過去2000年にわたった、いわゆる「所有権」に固執した考え方から離脱しようというものです。この「所有する」という考え方は、古代からあったものではなく、人類の歴史からすると比較的新しい概念です。しかし、その概念が広まってからというものの、それは不安、争い、権力の横暴、貧困、不平等、奴隷化などを引き起こした諸悪の根源の一つとなっています。ただし、現時点では、所有権というものが経済活動のインセンティブになっているところも多いことから、一気に止めることはできません。従って、小さい規模での事業や起業においては、個人の所有や共同所有を認める必要があるかもしれません。
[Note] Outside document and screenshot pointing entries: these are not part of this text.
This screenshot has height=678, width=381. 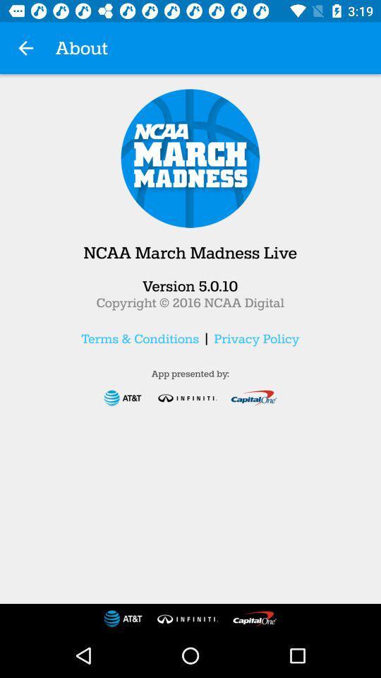 I want to click on terms & conditions, so click(x=140, y=338).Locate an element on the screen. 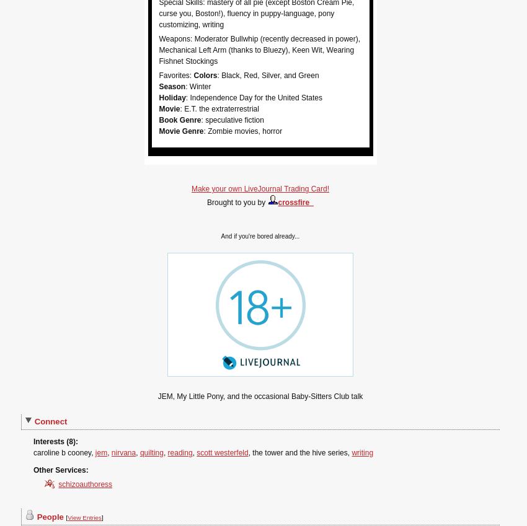  'Favorites:' is located at coordinates (175, 74). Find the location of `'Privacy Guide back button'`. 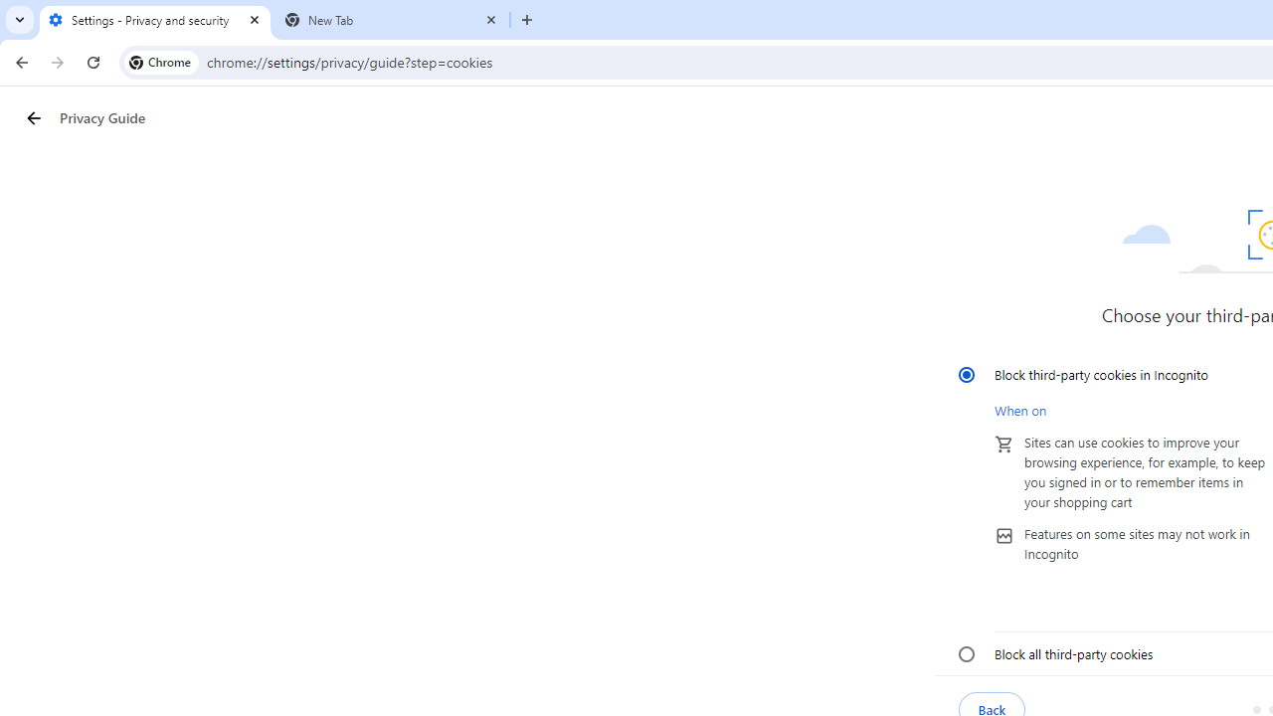

'Privacy Guide back button' is located at coordinates (33, 118).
しかし、規模の大きなもの(特に一定規模以上の法人、自然資本の利用など)については、一部の人に権利や富が集中しない組合管理制度、或いは、受託活用制度に移行するのが望ましいということです。
* * * * * * * * * * * * * * * * * * * * * * * * * *

もう一つ、
4月17日のGlimpses of the futureの記事より
* * * * * * * * * * * * * * * * * * * * * * * * * *
(Ⅲ)Governance ~ 自治、行政、企業

これからの社会は、そこに住んでいる住民自身が、自分たちの地域のことを知り、大事なことを決定し、実行していくことが大切です。これは地方のレベル、国家レベル、国際レベルでも同じことが言えます。権限を持った一部の人、或いは、外部の人が、他人の地域や組織を管理するということは、すでに過去の古い形態と考えてよいでしょう。真の民主主義の実現が求められます。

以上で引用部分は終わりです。